So how can we make this kind of thing happen for high school students and teachers? The advantage we have with the computer that is a limitation for a book is the interactivity. Kids love video games and I think I am coming back around to a place I was in twenty years ago in a middle school lab. Through a grant we were able to purchase 25 Apple computers and software for math, spelling, and language arts. The information was presented in game format and while very primitive compared to the games today, it was colorful and fun and the kids loved it. I had one behavior problem in an entire school year and saw around 180 kids a day every day. I saw a special education student learn about factoring and get an award at the end of the year for most improved math grade. The software kept a record of their scores on each principle and gave them three tries before locking up and giving them the message to see their teacher before moving on. It then had several remediation options. The students favorite thing was to turn out the lights and play in the dark. Most days you could hear a pin drop unless someone got stuck and asked for help. The computers were arranged in a semi-circle around the walls so I could see what everyone was doing and I loved it.

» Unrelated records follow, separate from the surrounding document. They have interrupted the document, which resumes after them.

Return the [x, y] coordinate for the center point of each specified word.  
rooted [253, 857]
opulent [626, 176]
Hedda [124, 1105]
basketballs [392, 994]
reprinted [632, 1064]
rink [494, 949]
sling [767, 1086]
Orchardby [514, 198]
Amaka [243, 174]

It was the most fun place in the school and real learning took place. I usually had to warn the students that it was nearly time for the bell and the response was usually a groan and “already?” Isn’t that something every teacher wants to hear?
There is a logic principle named Occam’s Razor that states
“one should not increase, beyond what is necessary, the number of entities required to explain anything”
I know this blog entry doesn’t adhere to that principle but the main idea that I see is kids like music and games – it’s what they get excited about. They will hunt for lyrics and guitar chords. My own son has spreadsheets of expenditures for war and economics related to a game he plays online. Why aren’t we capitalizing on that and giving them the information they need in a way that will get them excited to the point of willingly doing MORE than is required. Why can’t staff development be FUN? How many times as adults are we entertained by a book or movie and in the process learned something about loyalty or perseverance and though we only realized the message was there after the movie, because we were engaged, the details of the lesson remain with us forever. I can’t tell you anything about geometry I took in high school but I remember a lot about my sociology class because we played games and did experiments and got to know each other in a way I found fascinating. We didn’t have a real textbook but I remember Maslows theory of self-actualization. Now here I am learning about Occam’s Razor and the Red Queen principle. I’m running as fast as I can, Alice.